Hacker News new | ask | show | jobs
by corybrown 3388 days ago
Very cool. I'm not an expert, but does JPEG generally have a ton of flexibility in compression? Why so much difference in sizes?
3 comments

Three main methods:

1) YUV420 vs YUV444. Guetzli practically always goes for YUV444.

2) Choosing quantization matrices.

3) After normal quantization, choose even more zeros. JPEG encodes zeros very efficiently.

When doing the above, increase the errors where it matters least (certain RGB values hide errors in certain components, and certain types of visual noise hides other kind of noise).

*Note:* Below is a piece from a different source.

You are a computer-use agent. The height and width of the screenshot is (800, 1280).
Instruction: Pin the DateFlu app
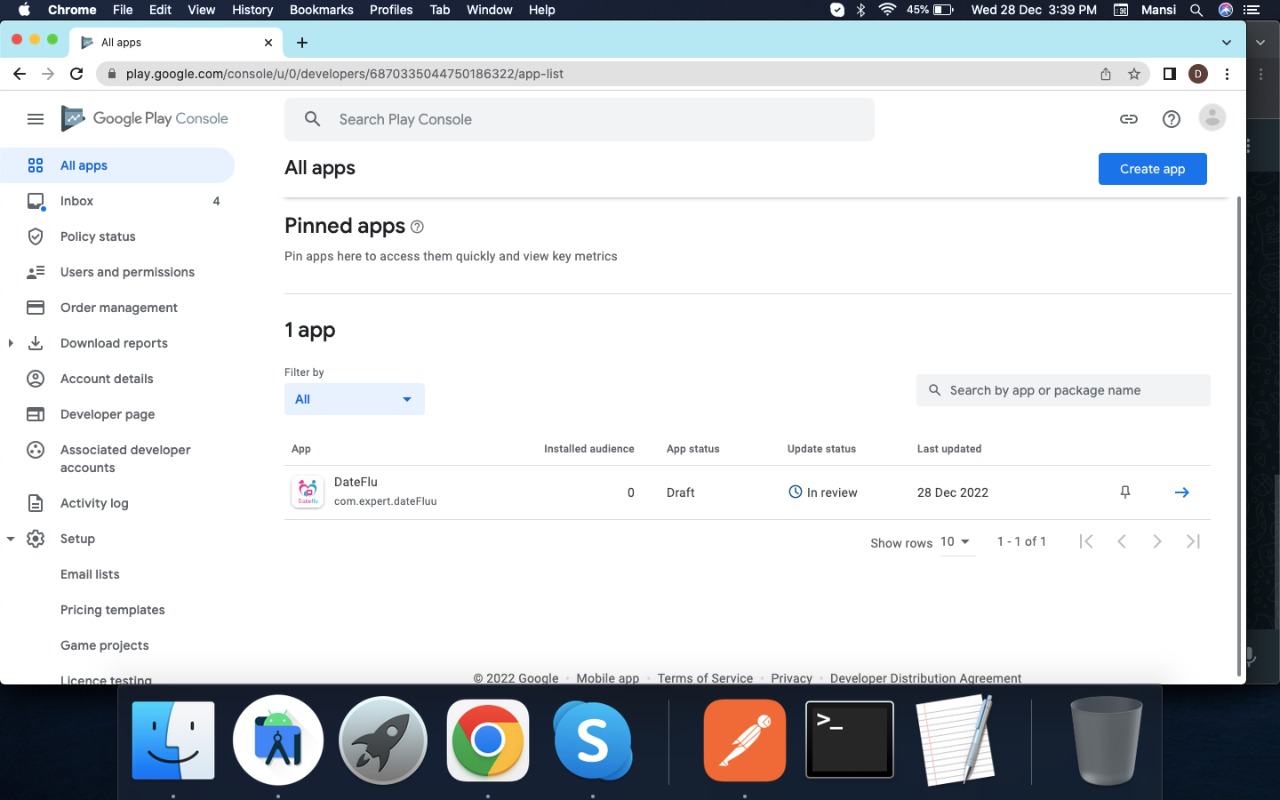point(1125,492)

Step 3), choosing more zeros, can be generalized with trellis quantization, which does a search for the best values to encode for each block for the best distortion-per-rate score, where distortion can be any metric (edit: apparently guetzli does some sort of whole frame search for this). mozjpeg does trellis with effectively the PSNR-HVS metric. Because the other two steps are only one setting that affects the entire picture, I do wonder how Guetzli would perform if it was just a wrapper around mozjpeg.
Yes, JPEG encoding has a ton of flexibility. You rearrange each block of pixels using the discrete cosine transform, which tends to pack more significant values towards one corner, and then you have lots of freedom over how to quantize those values. See https://en.wikipedia.org/wiki/JPEG#Quantization

On top of that, you could tweak the quantized values themselves to make them more compressible.

There's less flexibility than you might think - you get only one choice of quantizer and quantization matrix for the entire frame. So pretty much your only option is to twiddle the values themselves. This is usually done with trellis quantization, such as in mozjpeg. Guetzli seems to implement something simpler that just sets increasing numbers of coefficients to zero (based on my cursory reading of the source code).
I'm afraid Guetzli is quite a lot more complex. It does a global search on this, i.e., quantization decisions in neighboring blocks may impact the quantization decisions on this block. Also, quantization decisions have cross-channel impact between YUV channels.
There is no block to block prediction other than DC prediction, so is this effect due to your distortion function spanning multiple blocks? Same for cross YUV channels, because your metric is in RGB space?

edit: second read-through I found the paper [1] which explains it. The answer is basically "yes", where the large scale distortion function is basically activity masking. Normally this would be implemented with delta-QPs, but because JPEG doesn't have that, Guetzli uses runs of zeroes instead.

[1] https://arxiv.org/pdf/1703.04421

This comes through the internal use of butteraugli -- and depending the quantization decisions on butteraugli.

Butteraugli uses a 8x8 FFT, but computes this every 3x3 pixel creating coverage at block boundaries. In later stages of butteraugli calculation values are aggregated from an even larger area. Block boundary artefacts are taken into account by this and impact quantization decisions.

Butteraugli operates neither in RGB nor YUV. It has a new color space that is a hybrid of tri-chromatic colors and opponent colors. Black-to-yellow and red-to-green are opponent, but blue is modeled closer to tri-chromatic. In more simple explanation it is possible to think of it as follows: first apply inverse gamma correction, second apply a 3x4 transform for rgb, third apply gamma correction, fourth calculate r - g, r + g and keep blue separate.

Do you have / plan a paper describing butteraugli itself?

It seems like that's where most of the magic lies. Also peculiarities of human vision are one of my oddball interests, after compression of course. :)

The more bits you're willing to lose during quantization, the more zeroes the resulting bitstream will have, the better it will compress.

The more bits you lose during quantization, the more ringing and artifacts you can expect after the IDCT process.

So the tradeoff is quite literally artifacts for smaller size.

this compressor seems to be cleverer about where to lose data than libjpeg.